##### Data extracts #####

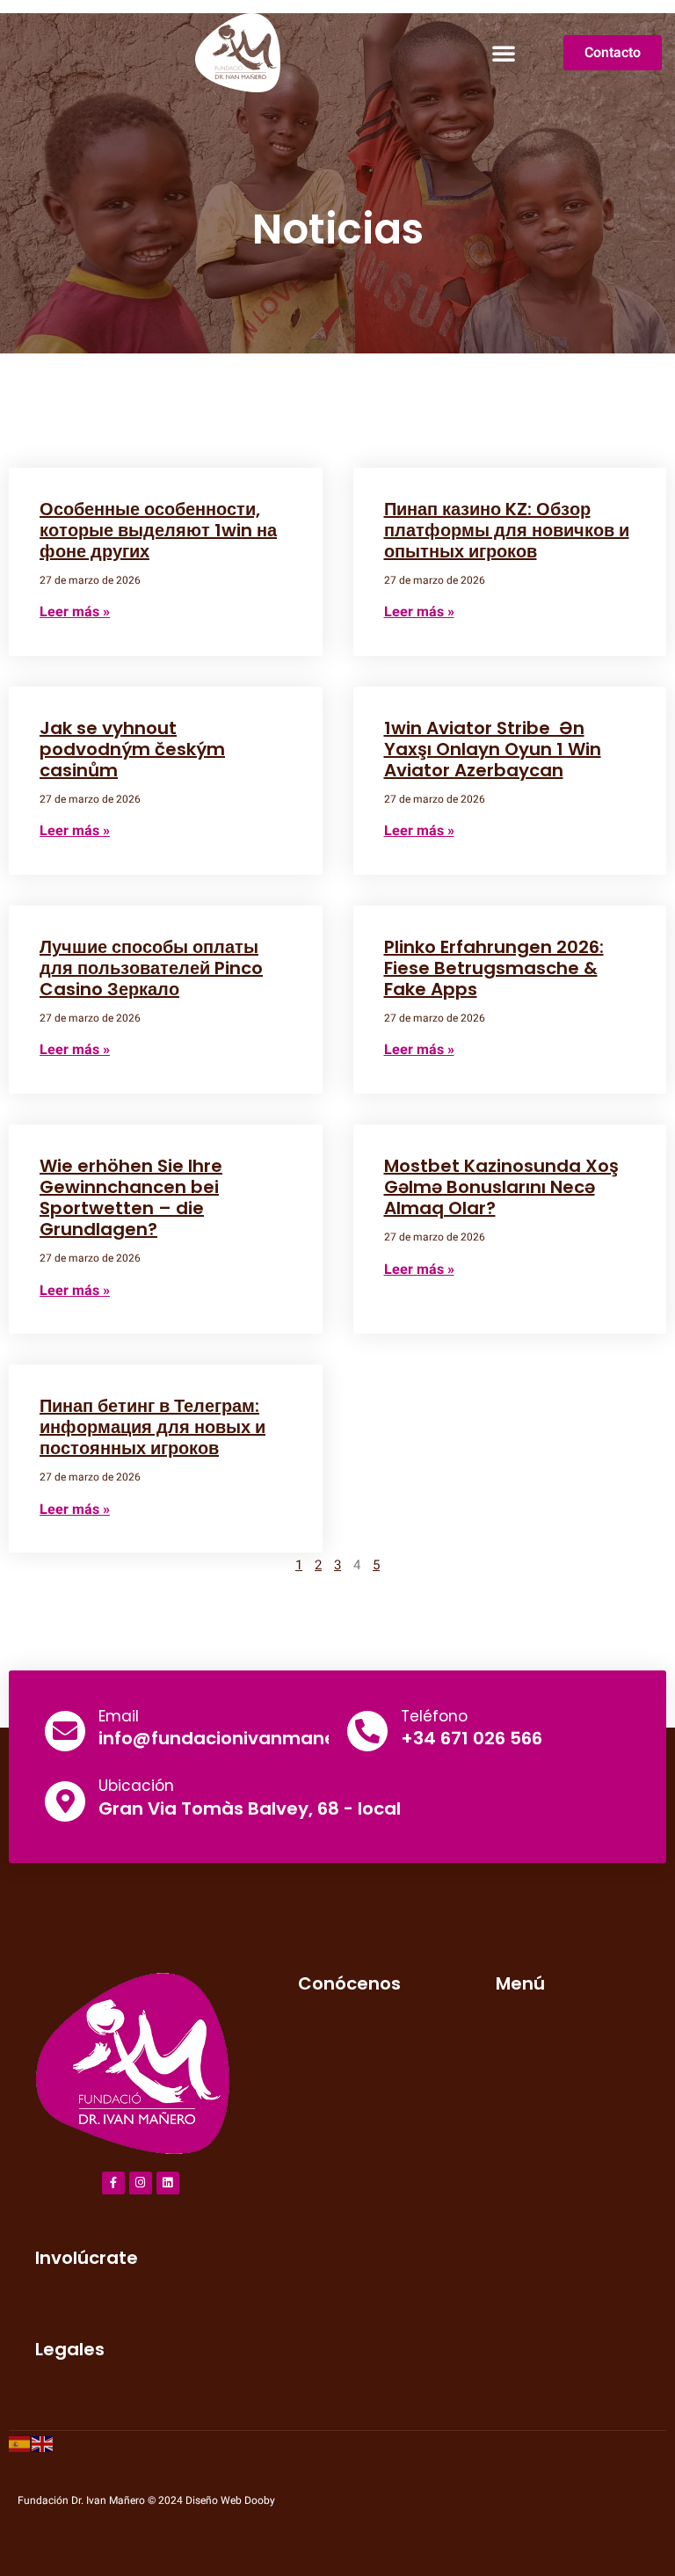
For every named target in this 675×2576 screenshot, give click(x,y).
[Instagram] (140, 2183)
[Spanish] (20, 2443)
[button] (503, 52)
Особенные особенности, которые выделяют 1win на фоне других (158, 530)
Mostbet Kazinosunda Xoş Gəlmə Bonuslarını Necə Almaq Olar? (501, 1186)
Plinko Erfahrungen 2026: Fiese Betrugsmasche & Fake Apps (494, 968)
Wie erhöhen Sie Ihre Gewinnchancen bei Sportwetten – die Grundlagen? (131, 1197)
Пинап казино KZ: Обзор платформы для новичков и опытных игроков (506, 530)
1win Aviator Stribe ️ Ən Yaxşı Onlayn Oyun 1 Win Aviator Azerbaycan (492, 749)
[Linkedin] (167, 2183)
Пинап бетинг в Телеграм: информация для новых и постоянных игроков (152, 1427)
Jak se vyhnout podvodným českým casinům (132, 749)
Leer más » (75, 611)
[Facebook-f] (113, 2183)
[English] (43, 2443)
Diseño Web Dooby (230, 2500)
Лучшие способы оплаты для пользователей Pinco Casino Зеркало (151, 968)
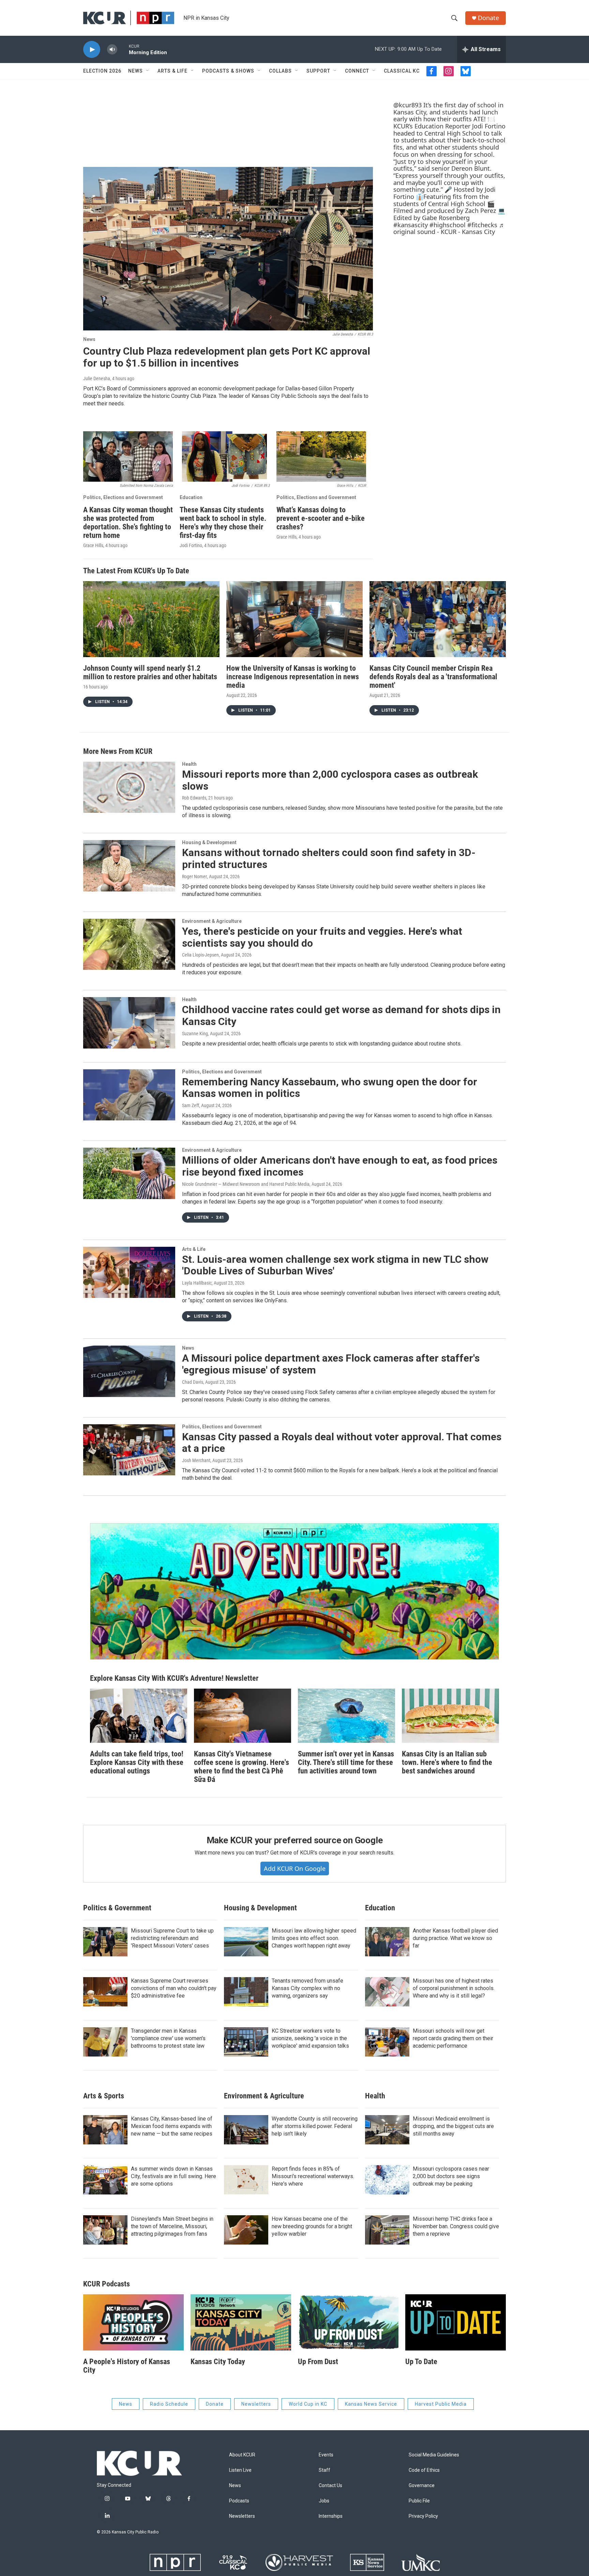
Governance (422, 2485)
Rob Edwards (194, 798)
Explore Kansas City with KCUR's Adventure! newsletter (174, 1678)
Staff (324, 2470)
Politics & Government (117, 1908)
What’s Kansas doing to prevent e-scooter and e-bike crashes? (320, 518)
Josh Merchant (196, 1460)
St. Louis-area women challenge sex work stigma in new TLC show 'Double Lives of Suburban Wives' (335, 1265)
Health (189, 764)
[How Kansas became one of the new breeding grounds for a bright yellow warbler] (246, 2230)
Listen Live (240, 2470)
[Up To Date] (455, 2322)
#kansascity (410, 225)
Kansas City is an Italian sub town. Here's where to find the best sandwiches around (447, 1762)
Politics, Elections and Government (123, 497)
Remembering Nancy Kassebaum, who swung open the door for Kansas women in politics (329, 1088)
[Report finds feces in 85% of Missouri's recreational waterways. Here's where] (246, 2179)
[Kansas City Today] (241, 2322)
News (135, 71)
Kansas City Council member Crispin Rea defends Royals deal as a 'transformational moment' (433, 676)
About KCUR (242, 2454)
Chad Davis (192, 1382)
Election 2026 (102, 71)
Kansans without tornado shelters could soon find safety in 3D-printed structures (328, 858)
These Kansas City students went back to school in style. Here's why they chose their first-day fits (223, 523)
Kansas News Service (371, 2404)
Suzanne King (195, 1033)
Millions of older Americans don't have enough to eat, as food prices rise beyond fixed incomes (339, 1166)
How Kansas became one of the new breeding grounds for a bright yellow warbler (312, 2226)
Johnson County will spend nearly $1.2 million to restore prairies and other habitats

#####

### [Work instruction]
What lines in the data above contain the word "yellow"? Copy them all.

### [Response to the exercise]
[How Kansas became one of the new breeding grounds for a bright yellow warbler] (246, 2230)
How Kansas became one of the new breeding grounds for a bright yellow warbler (312, 2226)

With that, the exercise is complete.